**PROBLEM**
Which lines run from the one containing "Click Olena Kumeda participant photo" to the end of the entries below? Reproduce them exactly, both ends included.

**DATASET RECORDS**
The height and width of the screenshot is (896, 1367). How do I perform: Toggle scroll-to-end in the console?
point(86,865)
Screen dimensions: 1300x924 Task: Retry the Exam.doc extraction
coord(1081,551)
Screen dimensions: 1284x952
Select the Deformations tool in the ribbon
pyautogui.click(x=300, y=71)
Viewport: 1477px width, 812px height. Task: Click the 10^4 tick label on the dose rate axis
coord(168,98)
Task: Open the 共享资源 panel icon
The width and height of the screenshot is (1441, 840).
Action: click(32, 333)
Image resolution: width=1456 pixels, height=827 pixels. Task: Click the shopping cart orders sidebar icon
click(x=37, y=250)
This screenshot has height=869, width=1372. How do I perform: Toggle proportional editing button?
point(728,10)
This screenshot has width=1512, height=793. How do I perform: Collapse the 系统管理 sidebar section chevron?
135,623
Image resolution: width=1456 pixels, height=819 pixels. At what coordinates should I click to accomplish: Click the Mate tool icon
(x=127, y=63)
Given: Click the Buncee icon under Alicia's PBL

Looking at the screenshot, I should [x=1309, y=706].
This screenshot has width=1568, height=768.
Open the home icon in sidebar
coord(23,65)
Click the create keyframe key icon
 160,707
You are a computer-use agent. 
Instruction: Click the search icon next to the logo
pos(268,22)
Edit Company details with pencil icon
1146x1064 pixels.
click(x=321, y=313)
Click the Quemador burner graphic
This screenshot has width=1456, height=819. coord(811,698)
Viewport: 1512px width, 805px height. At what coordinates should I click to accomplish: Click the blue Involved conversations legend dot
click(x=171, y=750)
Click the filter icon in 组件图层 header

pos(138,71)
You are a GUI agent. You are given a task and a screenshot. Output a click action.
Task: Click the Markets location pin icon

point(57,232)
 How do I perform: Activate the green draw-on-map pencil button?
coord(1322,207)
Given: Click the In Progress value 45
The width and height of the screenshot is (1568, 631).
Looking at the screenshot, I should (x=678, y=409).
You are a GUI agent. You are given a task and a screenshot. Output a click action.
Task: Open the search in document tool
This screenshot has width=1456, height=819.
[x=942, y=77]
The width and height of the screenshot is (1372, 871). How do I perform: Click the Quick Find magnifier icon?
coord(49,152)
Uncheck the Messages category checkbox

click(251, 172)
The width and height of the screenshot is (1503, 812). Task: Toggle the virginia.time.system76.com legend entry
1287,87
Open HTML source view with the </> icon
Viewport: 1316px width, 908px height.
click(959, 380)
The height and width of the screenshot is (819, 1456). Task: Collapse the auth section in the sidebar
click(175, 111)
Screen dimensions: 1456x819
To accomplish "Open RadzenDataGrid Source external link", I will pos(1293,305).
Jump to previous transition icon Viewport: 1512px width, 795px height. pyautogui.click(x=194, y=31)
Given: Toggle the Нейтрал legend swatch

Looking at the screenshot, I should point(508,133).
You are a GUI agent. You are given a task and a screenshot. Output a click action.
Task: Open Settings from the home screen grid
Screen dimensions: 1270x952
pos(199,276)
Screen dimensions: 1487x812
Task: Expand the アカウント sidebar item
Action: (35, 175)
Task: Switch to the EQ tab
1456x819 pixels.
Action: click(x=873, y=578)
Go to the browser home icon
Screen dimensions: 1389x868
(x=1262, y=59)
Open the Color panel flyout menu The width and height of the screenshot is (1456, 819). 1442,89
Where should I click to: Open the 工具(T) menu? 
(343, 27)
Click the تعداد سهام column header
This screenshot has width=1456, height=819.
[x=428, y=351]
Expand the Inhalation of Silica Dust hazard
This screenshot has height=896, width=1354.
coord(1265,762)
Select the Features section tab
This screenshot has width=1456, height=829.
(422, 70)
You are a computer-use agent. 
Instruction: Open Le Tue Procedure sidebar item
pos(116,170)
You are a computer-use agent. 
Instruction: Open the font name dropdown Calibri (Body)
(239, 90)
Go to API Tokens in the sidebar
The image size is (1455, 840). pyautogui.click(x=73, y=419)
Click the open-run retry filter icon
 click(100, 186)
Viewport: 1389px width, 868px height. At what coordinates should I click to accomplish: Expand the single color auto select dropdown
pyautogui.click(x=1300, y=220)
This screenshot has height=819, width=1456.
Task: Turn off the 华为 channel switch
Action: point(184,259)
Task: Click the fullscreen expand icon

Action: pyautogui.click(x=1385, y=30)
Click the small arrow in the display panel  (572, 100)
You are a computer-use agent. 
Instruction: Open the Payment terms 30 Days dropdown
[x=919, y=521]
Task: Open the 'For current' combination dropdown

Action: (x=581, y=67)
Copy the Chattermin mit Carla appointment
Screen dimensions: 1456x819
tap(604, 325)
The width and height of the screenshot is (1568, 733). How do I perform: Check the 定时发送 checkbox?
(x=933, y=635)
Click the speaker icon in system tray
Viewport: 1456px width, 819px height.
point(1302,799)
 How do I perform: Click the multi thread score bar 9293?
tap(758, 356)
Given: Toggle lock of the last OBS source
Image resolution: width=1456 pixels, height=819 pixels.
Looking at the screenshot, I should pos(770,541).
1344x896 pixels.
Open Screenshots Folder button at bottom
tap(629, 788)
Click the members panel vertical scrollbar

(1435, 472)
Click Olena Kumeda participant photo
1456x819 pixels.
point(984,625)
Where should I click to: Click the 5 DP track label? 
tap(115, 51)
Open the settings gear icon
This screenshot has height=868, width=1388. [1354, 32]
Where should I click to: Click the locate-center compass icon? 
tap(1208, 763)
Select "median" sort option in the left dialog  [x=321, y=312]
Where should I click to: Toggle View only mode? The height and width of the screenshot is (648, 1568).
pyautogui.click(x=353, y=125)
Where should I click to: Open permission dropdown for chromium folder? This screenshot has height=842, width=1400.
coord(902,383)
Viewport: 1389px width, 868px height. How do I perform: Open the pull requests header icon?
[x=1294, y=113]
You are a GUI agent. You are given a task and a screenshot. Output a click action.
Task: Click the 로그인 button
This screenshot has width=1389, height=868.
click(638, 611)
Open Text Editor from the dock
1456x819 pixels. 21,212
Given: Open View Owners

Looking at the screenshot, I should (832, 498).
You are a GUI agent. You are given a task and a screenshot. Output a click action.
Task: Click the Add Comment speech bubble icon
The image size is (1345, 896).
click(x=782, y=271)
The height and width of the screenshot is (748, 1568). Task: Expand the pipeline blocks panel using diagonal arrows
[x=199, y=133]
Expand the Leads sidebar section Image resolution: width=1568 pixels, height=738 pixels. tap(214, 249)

**SOLUTION**
Click Olena Kumeda participant photo
1456x819 pixels.
point(984,625)
Where should I click to: Click the 5 DP track label? 
tap(115, 51)
Open the settings gear icon
This screenshot has height=868, width=1388. [1354, 32]
Where should I click to: Click the locate-center compass icon? 
tap(1208, 763)
Select "median" sort option in the left dialog  [x=321, y=312]
Where should I click to: Toggle View only mode? The height and width of the screenshot is (648, 1568).
pyautogui.click(x=353, y=125)
Where should I click to: Open permission dropdown for chromium folder? This screenshot has height=842, width=1400.
coord(902,383)
Viewport: 1389px width, 868px height. How do I perform: Open the pull requests header icon?
[x=1294, y=113]
You are a GUI agent. You are given a task and a screenshot. Output a click action.
Task: Click the 로그인 button
This screenshot has width=1389, height=868.
click(638, 611)
Open Text Editor from the dock
1456x819 pixels. 21,212
Given: Open View Owners

Looking at the screenshot, I should (832, 498).
You are a GUI agent. You are given a task and a screenshot. Output a click action.
Task: Click the Add Comment speech bubble icon
The image size is (1345, 896).
click(x=782, y=271)
The height and width of the screenshot is (748, 1568). Task: Expand the pipeline blocks panel using diagonal arrows
[x=199, y=133]
Expand the Leads sidebar section Image resolution: width=1568 pixels, height=738 pixels. tap(214, 249)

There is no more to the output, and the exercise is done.